В мастерской у Попсуйшапки он вступил в спор о том, что было бы, если б Тарас Бульба не выронил люльку; потом, когда все ушли, похвастался перед мастером Василием, какая у него дочь Манечка.


— Моя ж она козочка! Она ж у меня и в Красном Кресте, и в «Чашке чая». У них там ктось бросил в кружку кольцо, а один — золотой крест святой Анны. На войну. И записка лежит: «Дай бог перебить всех врагов». Вы почему не на фронте?


— Казакам в армию папахи шьем. Белые билеты выдали.


— И не спите небось?


— Мы, Авксентий Данилович, не так, как в Зимнем театре,— едко заметил Попсуйшапка, разглаживая шкурку.— У них «Веселый рогоносец» танцуют.


— А моя Маня в четыре встает, в час ложится. Раненых привезли, она на станцию: надо ж принять в зале, чаем угостить, холодной закуской, порасспросить. Она и комару, который ее вжалит, перевяжет ногу. Им, сестрам, воспрещено театры и рестораны посещать. У них в «Чашке» войсковой симфонический оркестр три раза в неделю играет; публика с театра едет к ним кофе пить. За месяц три тысячи рублей собрали. Рука дающего  не оскудеет, так же? А утром соскочит, еще не умылась — уже про белье думает.

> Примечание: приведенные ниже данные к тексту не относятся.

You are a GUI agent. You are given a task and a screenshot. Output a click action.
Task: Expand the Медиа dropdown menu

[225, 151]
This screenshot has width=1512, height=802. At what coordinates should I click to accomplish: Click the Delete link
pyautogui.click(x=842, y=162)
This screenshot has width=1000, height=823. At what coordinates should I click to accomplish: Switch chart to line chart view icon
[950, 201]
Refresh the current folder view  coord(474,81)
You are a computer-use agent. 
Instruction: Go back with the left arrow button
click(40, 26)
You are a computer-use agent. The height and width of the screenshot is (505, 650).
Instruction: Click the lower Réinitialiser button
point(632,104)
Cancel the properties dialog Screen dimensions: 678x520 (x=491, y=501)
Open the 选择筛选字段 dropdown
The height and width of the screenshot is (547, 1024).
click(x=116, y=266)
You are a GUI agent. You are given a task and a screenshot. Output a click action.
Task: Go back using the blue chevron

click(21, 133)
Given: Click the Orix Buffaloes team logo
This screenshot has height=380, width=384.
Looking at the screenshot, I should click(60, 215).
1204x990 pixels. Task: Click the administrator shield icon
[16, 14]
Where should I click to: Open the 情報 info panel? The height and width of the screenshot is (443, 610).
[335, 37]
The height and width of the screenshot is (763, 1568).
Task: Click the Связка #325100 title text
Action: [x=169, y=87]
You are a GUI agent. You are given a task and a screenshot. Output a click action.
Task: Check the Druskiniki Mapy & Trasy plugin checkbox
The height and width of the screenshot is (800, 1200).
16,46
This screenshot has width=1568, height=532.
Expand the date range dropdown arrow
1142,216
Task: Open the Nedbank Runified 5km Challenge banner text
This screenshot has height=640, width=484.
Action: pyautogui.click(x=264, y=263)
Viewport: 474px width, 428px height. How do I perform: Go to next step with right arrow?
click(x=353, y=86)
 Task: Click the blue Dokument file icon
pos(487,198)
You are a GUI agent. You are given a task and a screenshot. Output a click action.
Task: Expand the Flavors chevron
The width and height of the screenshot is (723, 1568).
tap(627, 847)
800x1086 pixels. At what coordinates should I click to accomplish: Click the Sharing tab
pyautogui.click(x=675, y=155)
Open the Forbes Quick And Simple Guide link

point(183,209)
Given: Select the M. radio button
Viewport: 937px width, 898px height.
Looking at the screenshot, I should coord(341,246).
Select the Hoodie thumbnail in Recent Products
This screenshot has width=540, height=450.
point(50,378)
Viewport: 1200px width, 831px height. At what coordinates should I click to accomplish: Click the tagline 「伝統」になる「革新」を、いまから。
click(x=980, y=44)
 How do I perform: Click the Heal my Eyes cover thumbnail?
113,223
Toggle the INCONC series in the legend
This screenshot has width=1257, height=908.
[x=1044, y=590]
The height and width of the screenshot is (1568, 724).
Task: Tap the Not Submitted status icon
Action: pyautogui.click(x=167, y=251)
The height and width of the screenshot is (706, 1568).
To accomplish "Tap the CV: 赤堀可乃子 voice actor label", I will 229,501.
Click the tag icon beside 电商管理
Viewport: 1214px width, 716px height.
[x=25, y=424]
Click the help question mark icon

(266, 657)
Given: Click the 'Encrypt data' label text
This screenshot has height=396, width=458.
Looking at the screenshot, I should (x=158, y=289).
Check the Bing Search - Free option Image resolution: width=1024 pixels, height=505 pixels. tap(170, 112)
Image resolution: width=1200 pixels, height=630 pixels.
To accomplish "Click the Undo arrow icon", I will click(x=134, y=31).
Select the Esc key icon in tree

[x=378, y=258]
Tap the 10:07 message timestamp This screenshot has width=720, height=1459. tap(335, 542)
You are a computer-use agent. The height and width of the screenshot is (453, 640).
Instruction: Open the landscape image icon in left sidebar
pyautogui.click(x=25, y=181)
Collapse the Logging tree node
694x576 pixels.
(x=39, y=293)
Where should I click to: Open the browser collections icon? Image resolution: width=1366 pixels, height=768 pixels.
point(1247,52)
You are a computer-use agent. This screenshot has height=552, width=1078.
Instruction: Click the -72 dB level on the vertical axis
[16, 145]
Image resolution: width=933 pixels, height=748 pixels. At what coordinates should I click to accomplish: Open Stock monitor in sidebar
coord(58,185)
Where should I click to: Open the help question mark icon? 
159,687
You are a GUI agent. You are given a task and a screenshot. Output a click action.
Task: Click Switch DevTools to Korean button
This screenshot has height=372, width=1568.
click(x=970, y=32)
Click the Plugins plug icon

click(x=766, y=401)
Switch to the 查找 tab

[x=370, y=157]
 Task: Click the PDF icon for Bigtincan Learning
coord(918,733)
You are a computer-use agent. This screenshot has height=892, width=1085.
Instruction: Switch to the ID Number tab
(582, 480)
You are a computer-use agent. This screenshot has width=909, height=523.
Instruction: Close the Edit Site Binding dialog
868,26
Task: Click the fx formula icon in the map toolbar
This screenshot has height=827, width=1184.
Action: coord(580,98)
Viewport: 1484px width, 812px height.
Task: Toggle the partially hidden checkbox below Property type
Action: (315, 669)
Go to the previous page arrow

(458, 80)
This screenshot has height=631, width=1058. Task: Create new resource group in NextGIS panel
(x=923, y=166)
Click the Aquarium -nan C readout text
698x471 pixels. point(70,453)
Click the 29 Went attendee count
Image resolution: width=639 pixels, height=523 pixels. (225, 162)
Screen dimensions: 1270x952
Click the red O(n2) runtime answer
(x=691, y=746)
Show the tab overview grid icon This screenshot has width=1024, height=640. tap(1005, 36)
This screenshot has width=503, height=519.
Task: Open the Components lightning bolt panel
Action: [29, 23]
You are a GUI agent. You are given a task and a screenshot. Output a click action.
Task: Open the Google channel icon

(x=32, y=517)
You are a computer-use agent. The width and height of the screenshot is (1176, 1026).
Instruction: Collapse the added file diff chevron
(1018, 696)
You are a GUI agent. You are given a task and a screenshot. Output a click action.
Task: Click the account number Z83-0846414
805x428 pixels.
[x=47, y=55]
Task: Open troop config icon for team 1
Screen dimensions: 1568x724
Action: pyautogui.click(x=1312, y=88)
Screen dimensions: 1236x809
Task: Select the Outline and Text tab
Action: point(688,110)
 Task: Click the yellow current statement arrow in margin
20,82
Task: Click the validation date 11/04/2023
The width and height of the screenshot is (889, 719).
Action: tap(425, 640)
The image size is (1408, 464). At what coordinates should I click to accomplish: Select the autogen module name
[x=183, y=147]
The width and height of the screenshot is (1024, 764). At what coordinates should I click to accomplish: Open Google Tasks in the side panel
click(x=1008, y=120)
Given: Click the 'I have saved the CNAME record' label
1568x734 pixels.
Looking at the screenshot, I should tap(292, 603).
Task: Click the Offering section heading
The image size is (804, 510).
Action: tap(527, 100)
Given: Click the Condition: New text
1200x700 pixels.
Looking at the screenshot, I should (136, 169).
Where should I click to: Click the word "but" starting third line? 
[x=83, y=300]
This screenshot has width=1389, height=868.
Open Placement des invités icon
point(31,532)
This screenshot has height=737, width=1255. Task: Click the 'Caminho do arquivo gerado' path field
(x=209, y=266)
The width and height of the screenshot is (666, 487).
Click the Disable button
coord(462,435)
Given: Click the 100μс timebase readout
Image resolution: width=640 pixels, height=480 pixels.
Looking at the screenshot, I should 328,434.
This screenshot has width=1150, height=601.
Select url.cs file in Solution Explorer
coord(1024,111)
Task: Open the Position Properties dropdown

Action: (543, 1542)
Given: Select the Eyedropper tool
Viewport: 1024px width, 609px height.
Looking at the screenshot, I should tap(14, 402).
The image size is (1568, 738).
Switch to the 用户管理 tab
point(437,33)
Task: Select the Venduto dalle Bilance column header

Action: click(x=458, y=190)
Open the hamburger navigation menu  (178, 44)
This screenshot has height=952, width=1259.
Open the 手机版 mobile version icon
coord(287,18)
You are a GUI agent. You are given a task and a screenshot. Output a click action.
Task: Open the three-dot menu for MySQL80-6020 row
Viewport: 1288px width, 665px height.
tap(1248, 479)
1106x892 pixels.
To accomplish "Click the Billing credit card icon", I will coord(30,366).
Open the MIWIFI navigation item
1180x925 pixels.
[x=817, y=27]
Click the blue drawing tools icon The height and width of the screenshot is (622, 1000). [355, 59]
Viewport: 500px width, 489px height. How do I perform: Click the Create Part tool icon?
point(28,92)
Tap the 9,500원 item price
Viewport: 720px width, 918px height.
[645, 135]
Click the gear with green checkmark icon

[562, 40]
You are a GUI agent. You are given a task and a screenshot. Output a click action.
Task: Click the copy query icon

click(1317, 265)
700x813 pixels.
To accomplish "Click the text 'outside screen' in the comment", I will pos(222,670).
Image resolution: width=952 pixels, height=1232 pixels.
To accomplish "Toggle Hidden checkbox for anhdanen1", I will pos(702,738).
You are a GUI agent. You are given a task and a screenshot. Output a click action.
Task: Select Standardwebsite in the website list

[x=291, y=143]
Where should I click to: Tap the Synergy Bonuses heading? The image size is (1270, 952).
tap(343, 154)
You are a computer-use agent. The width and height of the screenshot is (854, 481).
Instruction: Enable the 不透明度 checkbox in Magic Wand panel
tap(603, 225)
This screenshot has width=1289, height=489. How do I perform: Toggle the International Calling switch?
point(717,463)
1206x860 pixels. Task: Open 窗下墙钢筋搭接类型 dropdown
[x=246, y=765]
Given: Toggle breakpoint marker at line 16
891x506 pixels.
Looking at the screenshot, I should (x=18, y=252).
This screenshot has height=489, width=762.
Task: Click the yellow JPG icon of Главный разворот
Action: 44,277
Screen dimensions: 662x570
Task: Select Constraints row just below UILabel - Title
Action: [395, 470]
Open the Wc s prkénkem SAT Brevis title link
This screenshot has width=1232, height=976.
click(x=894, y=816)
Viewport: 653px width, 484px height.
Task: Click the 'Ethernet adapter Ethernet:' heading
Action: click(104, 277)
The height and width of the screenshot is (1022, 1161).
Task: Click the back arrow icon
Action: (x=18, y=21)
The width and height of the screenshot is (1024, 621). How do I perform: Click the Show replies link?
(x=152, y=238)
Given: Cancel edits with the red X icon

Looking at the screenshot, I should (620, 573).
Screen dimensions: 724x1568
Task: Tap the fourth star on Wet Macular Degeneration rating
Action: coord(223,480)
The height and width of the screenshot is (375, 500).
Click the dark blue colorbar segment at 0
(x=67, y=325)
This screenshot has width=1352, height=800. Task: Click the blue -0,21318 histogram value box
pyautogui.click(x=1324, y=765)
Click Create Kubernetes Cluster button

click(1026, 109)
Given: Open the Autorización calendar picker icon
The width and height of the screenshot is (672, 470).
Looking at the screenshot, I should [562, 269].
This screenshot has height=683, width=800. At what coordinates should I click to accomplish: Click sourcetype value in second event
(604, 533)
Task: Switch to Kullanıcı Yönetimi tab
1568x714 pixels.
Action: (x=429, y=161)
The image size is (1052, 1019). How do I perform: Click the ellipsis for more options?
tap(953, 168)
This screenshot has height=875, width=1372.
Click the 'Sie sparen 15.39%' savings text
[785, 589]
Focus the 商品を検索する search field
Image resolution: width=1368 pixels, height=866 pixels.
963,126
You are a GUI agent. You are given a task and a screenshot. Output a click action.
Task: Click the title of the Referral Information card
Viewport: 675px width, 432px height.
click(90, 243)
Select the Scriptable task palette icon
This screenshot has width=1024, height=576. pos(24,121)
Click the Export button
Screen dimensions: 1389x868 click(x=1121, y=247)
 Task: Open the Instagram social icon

К вашему двору не подъезжали фургоны?


— Труба так гудела, что мы с братом проснулись. Я дал носки теплые, одеяло.


— А наша Маня таскала, таскала от матери и со счету сбилась. Раненым пять тысяч коек расставили — и в военном собрании, и в «Монплезире», в епархиальном ведомстве, и так, по домам...


— И как России не везет,— сказал Попсуйшапка.— В несколько миллиардов война с Японией обошлась, а эта во сколько? Ей и конца не видно.


— Побьем... Недаром персюки да турки уже лавки попродавали и на родину кинулись. Чуют.


— Вы не ходили во дворец поздравлять Бабыча с пятидесятилетием в чинах?


— Не. Я сердитый на него с девятьсот пятого года. Я заявление написал на позиции, но не вышло. «Война,— сказал,— недолго будет».


Так бы он сидел в мастерской до вечера, если бы не вскочил пристав Цитович. Попсуйшапка позеленел, думал, что Цитович ворвался с обыском. «Так твою, ты что за рыло? Пущу протокол и будешь в кордегардии!» — его приемы на службе. Но Цитович сладенько поздоровался, глянул на все стороны и холопом вытянулся перед Толстопятом.


— Просили передать, чтобы вы срочно шли к наказному атаману!


— А я был.


— Просили передать — срочно! Извините, вас ищут через полицмейстера. Извините, господин есаул, муж жену избил — мне на Карасунскую.


Во дворце Толстопят с ходу спросил у Бабыча:


— Чем я провинился?


Бабыч встал и важно зачитал телеграмму.


На другой день Толстопят обошел всю родню, гордо толкался по базару, был в церкви.